Ну, как бы там ни было, не все ли равно! Теперь не узнаешь, что в старых легендах правда, что ложь. Важно, что колокольня стоит, вот она, у всех на виду, и по утрам медленно тянет по двору свою тень. Словно огромное покрывало волочит.
Шара Кери, повитуха, в ярком цветастом халате выходит на крыльцо, на колокольню смотрит. Одиннадцать часов. «Пора бы уж ему прийти», — думает. Старосту ждет она сегодня к себе. Ференца Вирага. Ведь шутки шутками, а с этой халупой надо что-то делать. А то в один прекрасный день рухнет и придавит ее, как мышонка… Медленно сходит она во двор.
Двор, как у всех бобылей, травой зарос. Когда прежние жильцы траву сеяли, говорили, дескать, это английский мятник. И вот поди ж ты: вырос этот английский мятник и оказался простым бурьяном.
Ходит Шара Кери по траве; ветерок, залетевший из сада, играет полами ее халата. Увидел бы ее сейчас кто-нибудь, то-то глаза бы вытаращил: нету под халатом ничего, кроме голой кожи. Ну, и еще полосатых купальных трусиков. На ногах у Шары Кери — красные сандалии, из них большой палец выглядывает. Розовый. Будто покрашен. Смотрит она на улицу: никого. Только мальчишка какой-то бросается бежать от забора: в щель, наверное, подглядывал. Но где же все-таки староста? Зевает повитуха. Заходит в кухню, выносит оттуда плетеное кресло, подушечку. В кресле — книга; ставит Шара Кери кресло на веранду, в тень от стрехи, усаживается, читает.
Обложка у книги тоже красная; на ней написано: «Ван Вехтен. Негритянский рай». Еще в Мезётуре взяла она почитать книгу в кооперативной библиотеке. Да кто же в наше время книги возвращает! Книга — она на то и книга, чтобы ее читали. Буквы, словно иголка на полотне, одна за другой пробиваются в сознание; читает Шара:
Вдумчиво, не спеша, читает Шара Кери; черные фигуры с лоснящейся кожей мельтешат вокруг нее, как блохи. Время от времени встревоженно поднимает она глаза, видит белый солнечный свет; смотрит и на свою кожу… нет, все в порядке. Здесь все белое… в книге ж — все черное: и тела, и души, и печаль.

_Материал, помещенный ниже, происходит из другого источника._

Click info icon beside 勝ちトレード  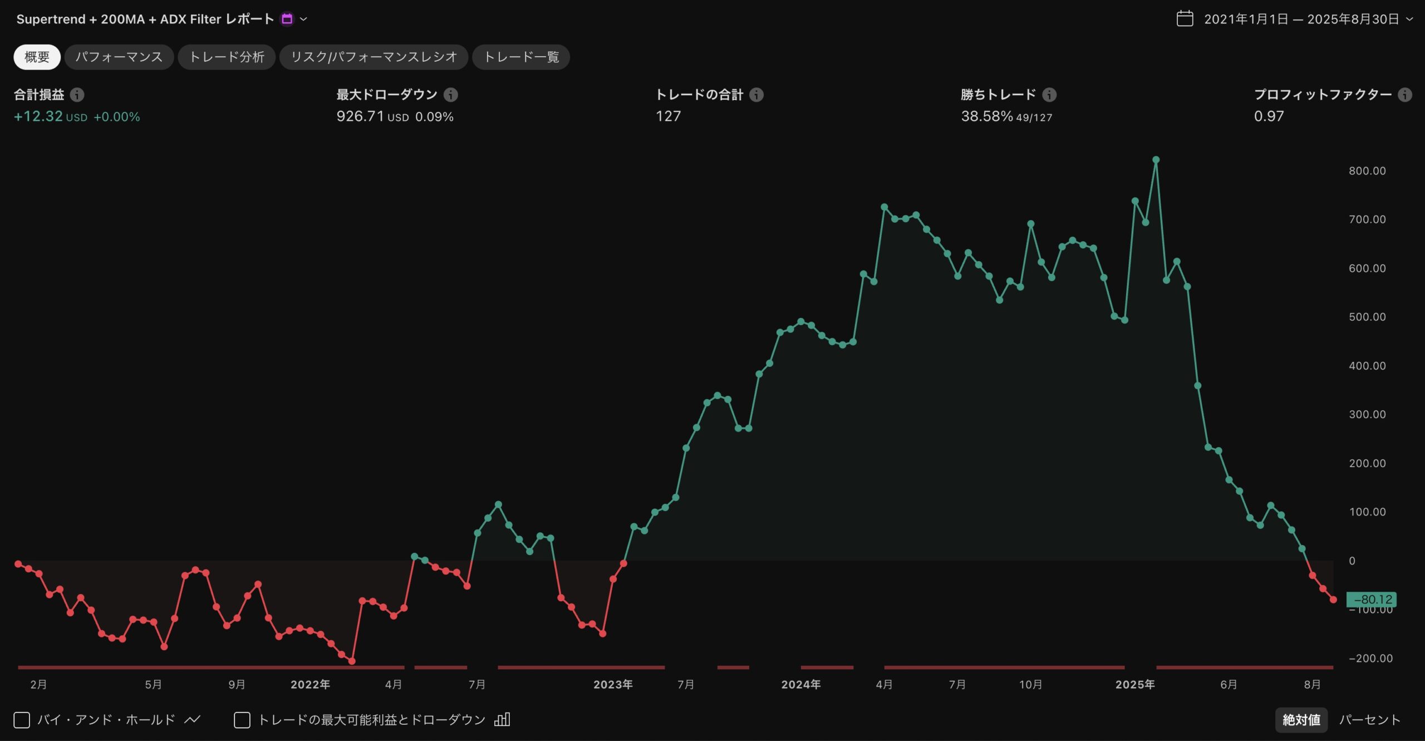1049,95
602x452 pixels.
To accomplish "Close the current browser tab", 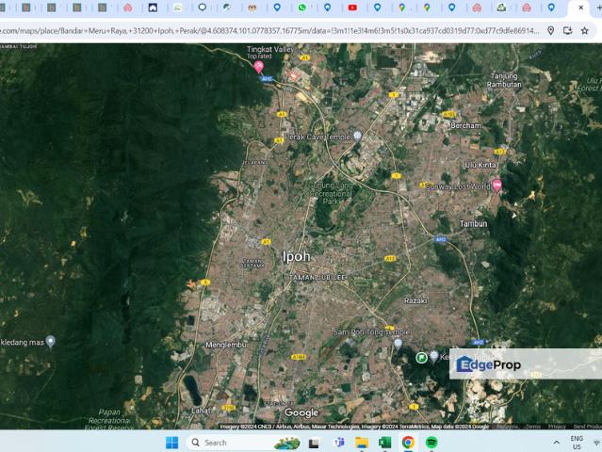I will tap(580, 8).
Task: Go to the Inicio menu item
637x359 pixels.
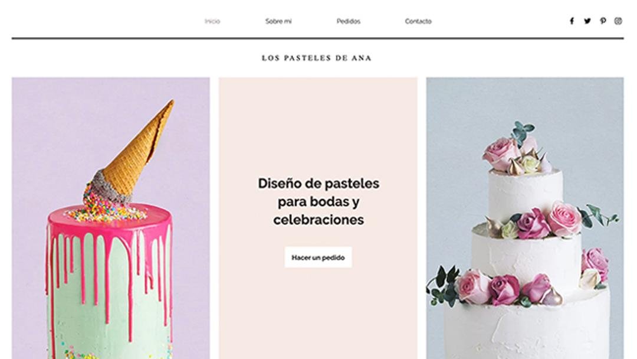Action: pos(212,21)
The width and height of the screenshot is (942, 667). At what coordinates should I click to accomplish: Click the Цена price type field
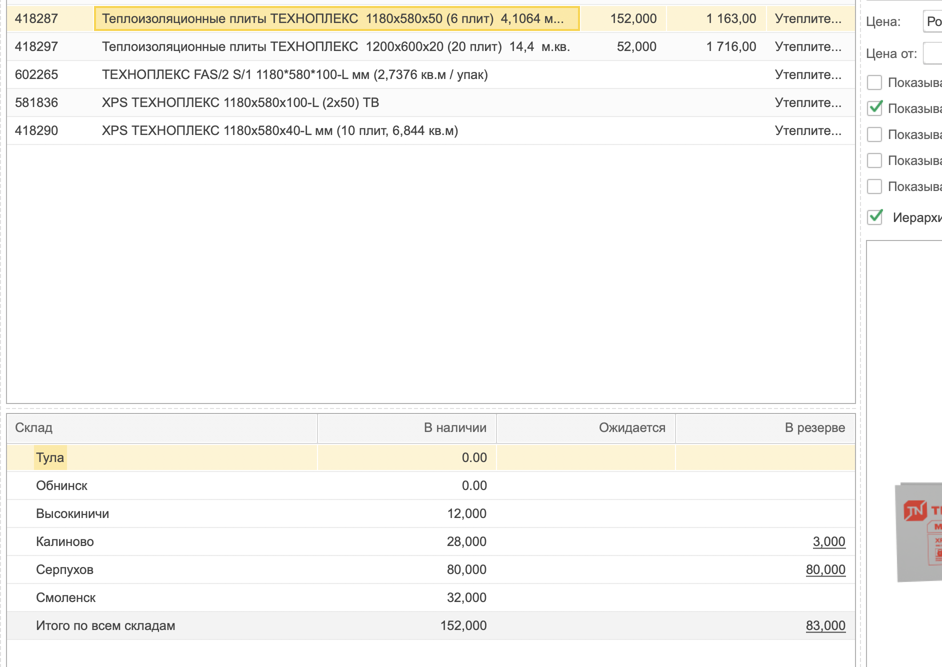click(x=933, y=22)
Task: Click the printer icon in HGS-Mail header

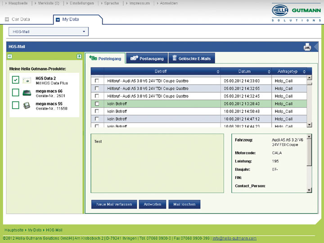Action: [307, 46]
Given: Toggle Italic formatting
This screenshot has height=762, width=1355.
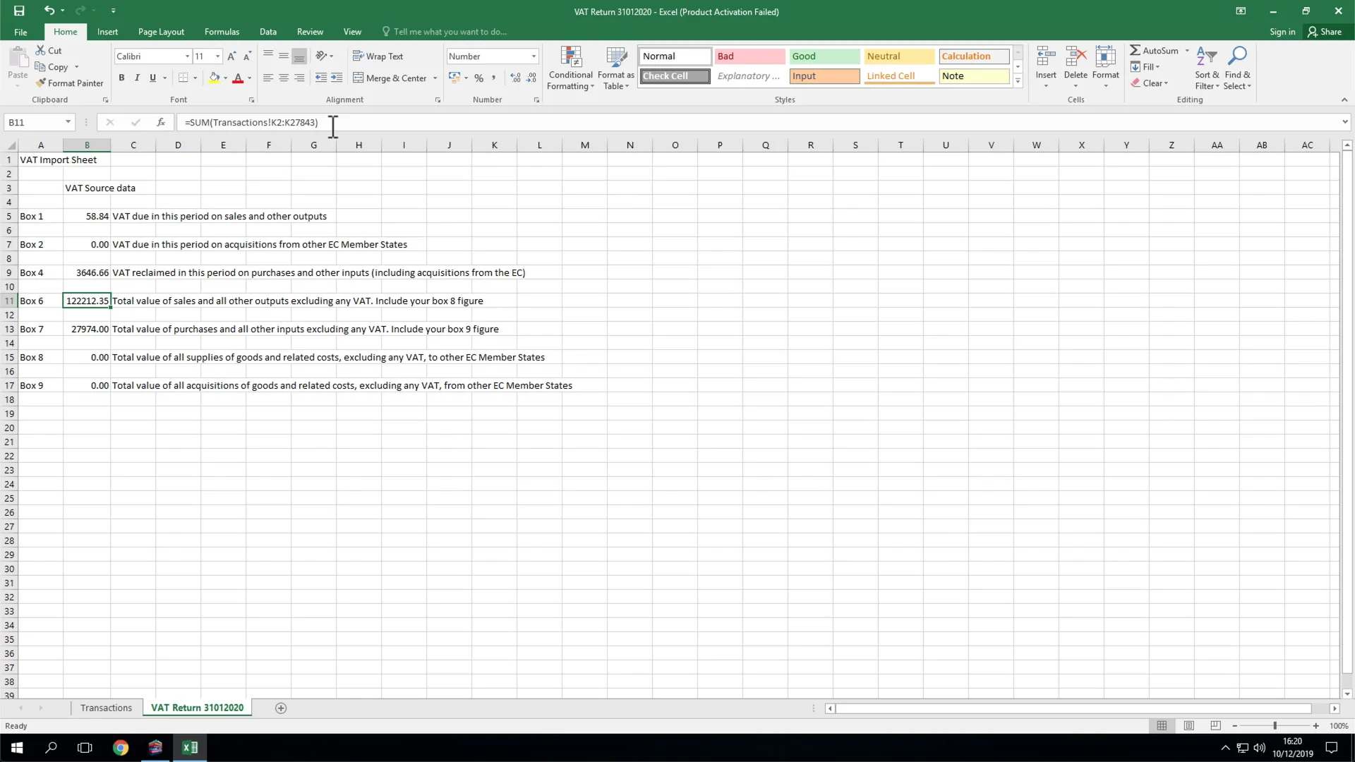Looking at the screenshot, I should (x=137, y=78).
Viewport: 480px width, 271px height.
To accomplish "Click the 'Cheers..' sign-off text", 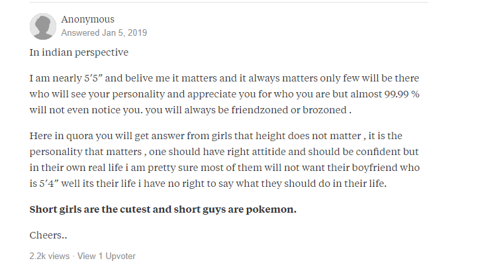I will (x=48, y=235).
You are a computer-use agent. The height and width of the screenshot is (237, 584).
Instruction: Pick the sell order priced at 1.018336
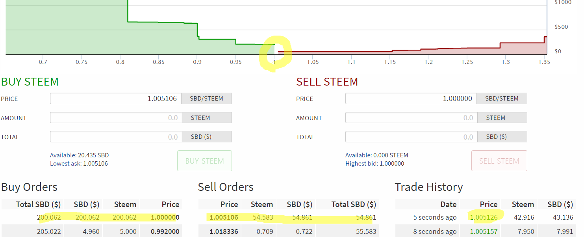288,231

Тихо во дворе, тихо на улице, в деревне. Только дрозд все поминает старого Чера, да кошка шуршит камышом на крыше сарая, за воробьями охотится. Вот и все, что происходит вокруг. Если не считать того, что Ференц Вираг, староста, в этот самый момент повернул на Главную улицу возле кооператива.
Ференц Вираг — в старостах второй год; мужик он крепкий, зажиточный. Правда, состояние свое нажил он недавно. И нажил его, так сказать, в два приема. Дело в том, что девять лет назад во время парламентских выборов был он вербовщиком голосов. Причем на стороне правительства. А четыре года назад, когда опять свалились на деревню выборы, он уже за оппозицию хлопотал. «Понял я, друзья мои, где правда», — приговаривал он, обходя мужиков с подписным листом.
— Апостол Павел тоже не сразу Христа признал, — радовались мужики и хоть по два раза готовы были лист подписывать. Кандидат, правда, провалился, да зато всего чуть-чуть ему не хватило, чтоб победить. А Ференц Вираг купил хольдов двадцать земли. На предыдущих же выборах всего около пятнадцати, хотя агитировал за правительство руками и ногами. Ну да что там: правительства, выборы — дело ненадежное, преходящее; не было пока что ни одного правительства, которое рано или поздно не ушло бы в отставку, и не было еще выборов, на которых кого-нибудь выбрали бы в парламент или еще куда на вечные времена. Только земля остается вечно. Она в отставку не уходит. Люди вот, правда, бывает, бросают землю — да в этом чаще всего ни они, ни земля не виноваты.
С тех пор как Ференц Вираг занялся политикой, стал он водить знакомство с господами. Одни с ним по-свойски, по-приятельски обращались, на «ты» переходили; другие, кто пообходительнее, даже господином его называли. Неудивительно, что Ференц Вираг среди них основательно пообтесался. Правда, если на внешность смотреть, так от других мужиков отличает его разве что галстук. Некоторые говорят, что он даже ночью в галстуке спит. Дескать, если он его развяжет, то завязать потом ни за что не сумеет. Ну, это, наверное, так болтают, от зависти. Мужик он крупный, высокий; ходит немного ссутулясь. Завистники и на это находят что сказать: мол, совесть его грызет, не смеет на белый свет с поднятой головой смотреть.